3. Exascale Decisions Could Shift Future Leadership
IDC predicts nations that under-invest in exascale software will lose ground in the HPC market. Improvements and advances in software and tools for effective usage of HPC platforms will be more important than the hardware progress. Hence we are seeing increasing number of vendors entering into the software HPC market thereby driving commoditization. Maintaining optimal balance among performance, power consumption and reliability will continue to be a challenge for architecting HPC solutions

4. Software Leadership Will Become the New Battleground
Predominantly US has been leading in the HPC software sector. But others are sure catching up. European commission is making big investment plans for HPC software and hardware. Japan has plans of investing $35-$40 million for exascale software development.

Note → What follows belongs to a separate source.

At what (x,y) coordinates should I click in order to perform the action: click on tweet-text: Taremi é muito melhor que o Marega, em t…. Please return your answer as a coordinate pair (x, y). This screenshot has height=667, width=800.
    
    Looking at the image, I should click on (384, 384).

5. The Processor Arena Will Become More Crowded
x86 processors remains the dominant HPC processor market with about 82% share. IBM Power also is a prominent player with 11%. But it's the accelerators like GPUs and FPGAs that are gaining enormous ground. 28% of HPC sites worldwide are now enabled with GPU acceleration. Low powered processors such as ARM have found a liking by lot of hardware vendors (such as Nvidia) to build heterogeneous processors. Challenge ofcourse though is providing the programmers with the right tools and software to build applications targeting these new hardware platforms.

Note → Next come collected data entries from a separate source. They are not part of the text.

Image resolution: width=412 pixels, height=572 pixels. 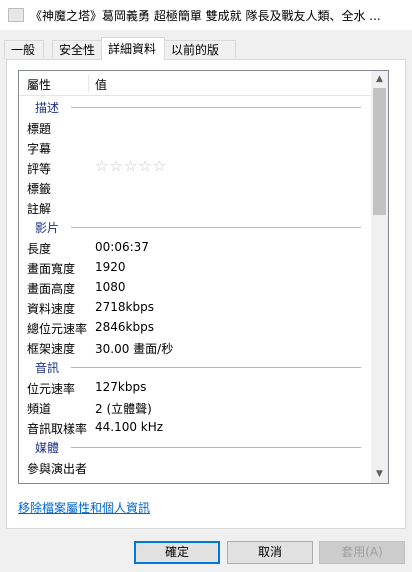 I want to click on list-header: 屬性 值, so click(x=195, y=84).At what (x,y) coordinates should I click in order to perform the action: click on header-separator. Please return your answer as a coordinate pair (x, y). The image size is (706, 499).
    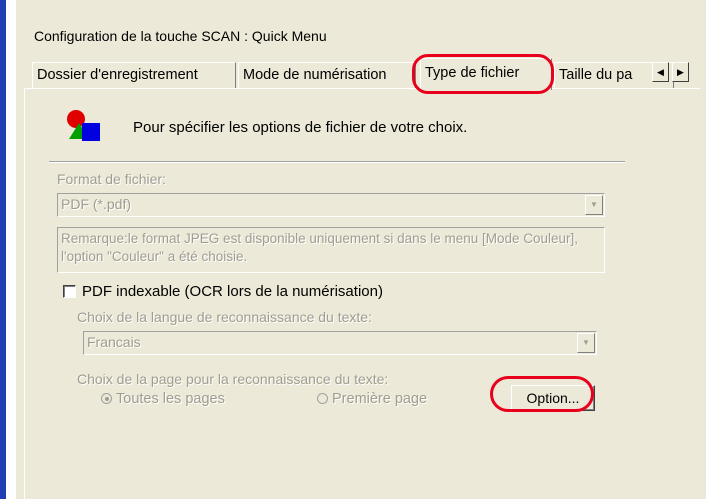
    Looking at the image, I should click on (337, 162).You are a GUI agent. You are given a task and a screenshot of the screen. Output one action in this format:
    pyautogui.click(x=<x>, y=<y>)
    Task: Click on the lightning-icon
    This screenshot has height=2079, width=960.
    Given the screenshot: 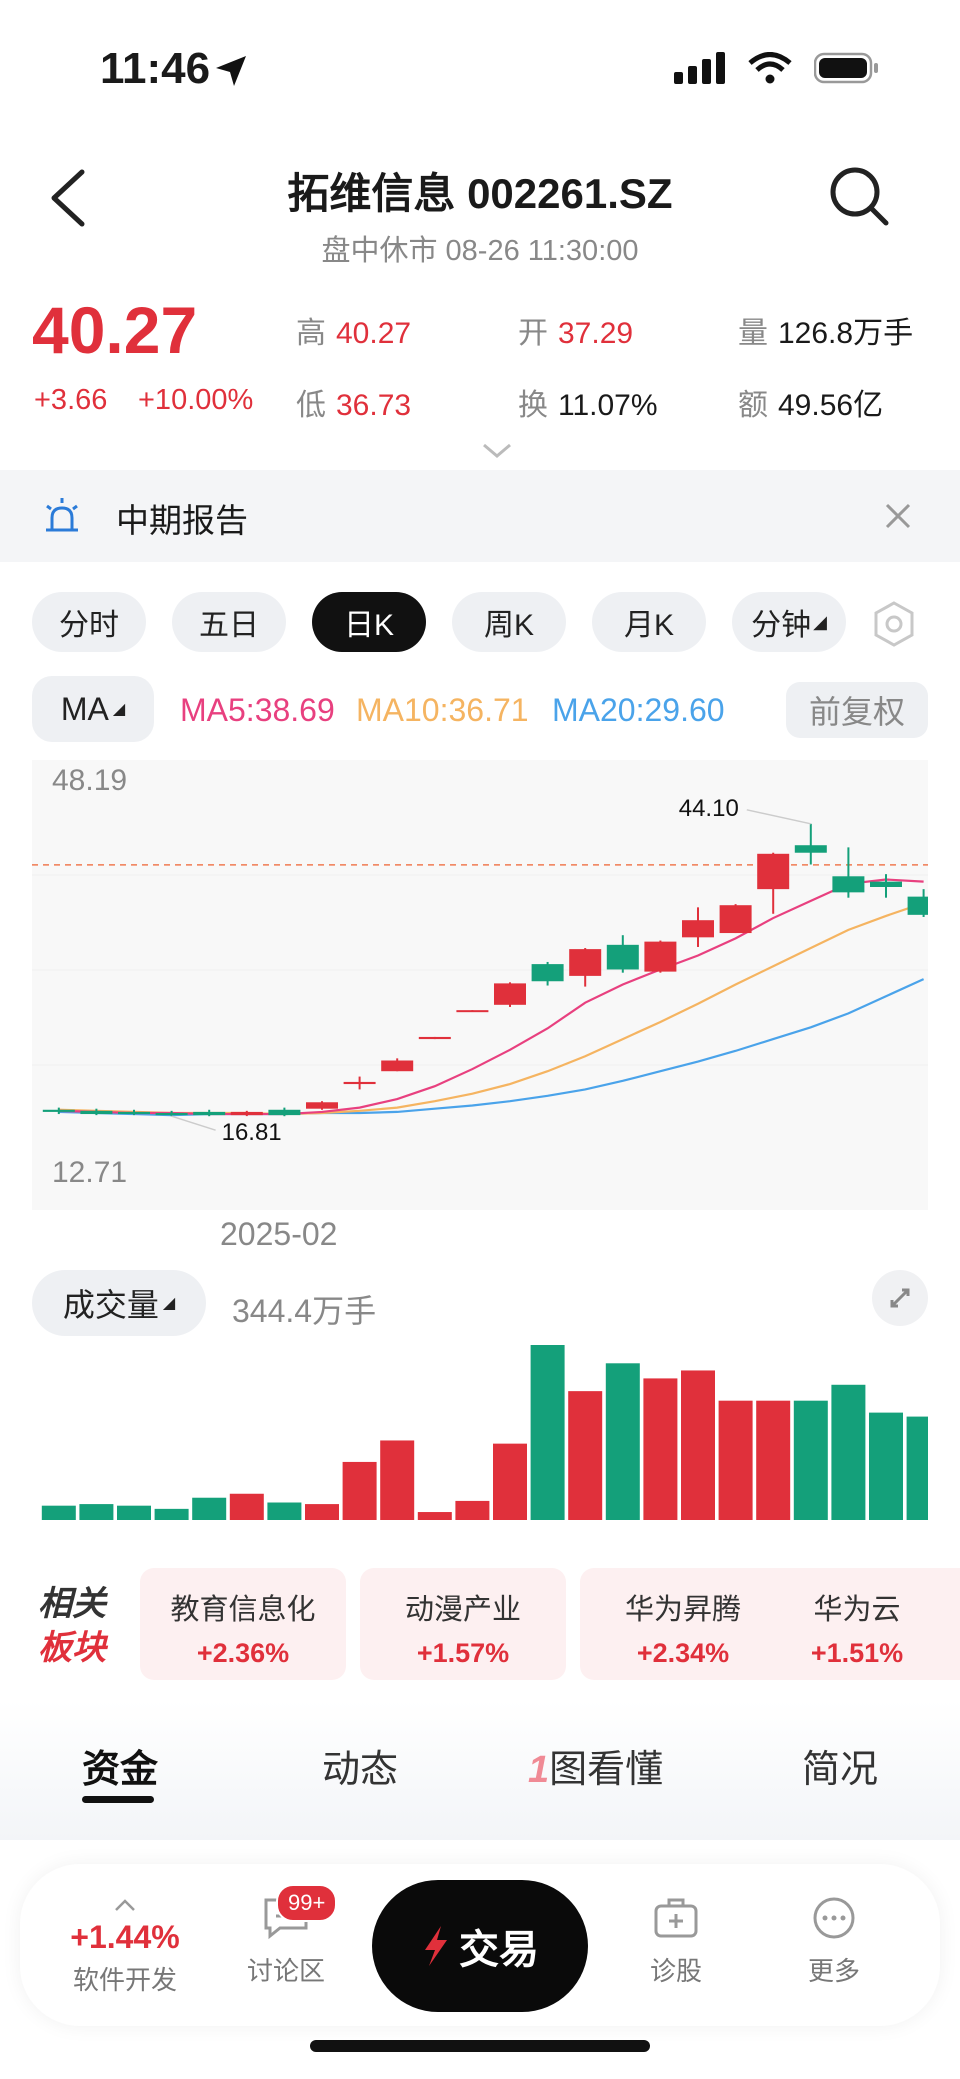 What is the action you would take?
    pyautogui.click(x=436, y=1946)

6. National/Regional Technology Development Will Gain Momentum
The worldwide sentiment continues to remain that HPC technology is strategic and not preferable to be outsourced. Well, we know India built its own homegrown supercomputer back in 1980s because of the denial of access to HPC systems from abroad. Europe and Russia are all on the path to developing indigenous HPC technologies. A growing thought from all scientists and engineers is that a creditable HPC technology development can only happen if the environment is one of more choices for the users and avoiding protectionism.

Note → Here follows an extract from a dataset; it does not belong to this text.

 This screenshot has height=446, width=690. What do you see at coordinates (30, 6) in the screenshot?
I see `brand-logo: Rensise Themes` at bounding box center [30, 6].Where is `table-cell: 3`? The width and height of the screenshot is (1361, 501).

7. Big Data Methods Will Start to Transform the HPC Market, Including Storage
Existing commercial Big Data vendors are understanding the importance of HPC and the 2 fields are colliding. There is enormous interest generating for Big Data applications built on HPC technologies. Storage revenue will continue to grow 2-3% faster than servers. Data transfer technologies are of utmost importance for HPC applications for performance considerations. Faster interconnects and improved memory design for minimized data movement are on the feature list of most of the hardware vendors today.

8. Cloud Computing Will Make Steady Progress
A fair bit of adoption is happening in the private cloud for HPC. But the same is not true for public cloud because of concerns on security, latency and pricing. But some of the suggested workloads where HPC public clouds can be adopted are those which do not have significant communication overheads. This includes pre-production R&D projects and those by Small and Medium business enterprises who cannot afford for large data centers. Early adopters of HPC on cloud have been Government sectors, Manufacturing industries, Bio-Life sciences, Oil and Gas and Financial companies.

9. There Will Be Shifting Sands in the Networking Market
Infiniband has had more momentum in the HPC interconnect market, but nevertheless Ethernet is poised to expand its share. The forecast for HPC interconnect market is $2 billion by 2014. As per IDC, for the proprietary interconnect market to grow, they will have to differentiate on top of the emerging and advanced standards to compete with Ethernet and Infiniband.

10. Petascale Performance on Big Systems Will Create New Business Opportunities
The advances happening in the HPC server, processor, storage and networking market have opened up opportunities for a wide class of business applications to benefit from it. Application software will benefit from the higher performance that can be derived from heterogeneous systems and are also power aware. Big Data methods will see wider applications. On the system software side, smarter compilers and runtime systems are possible. Efficient power management is another critical design goal that can be achieved.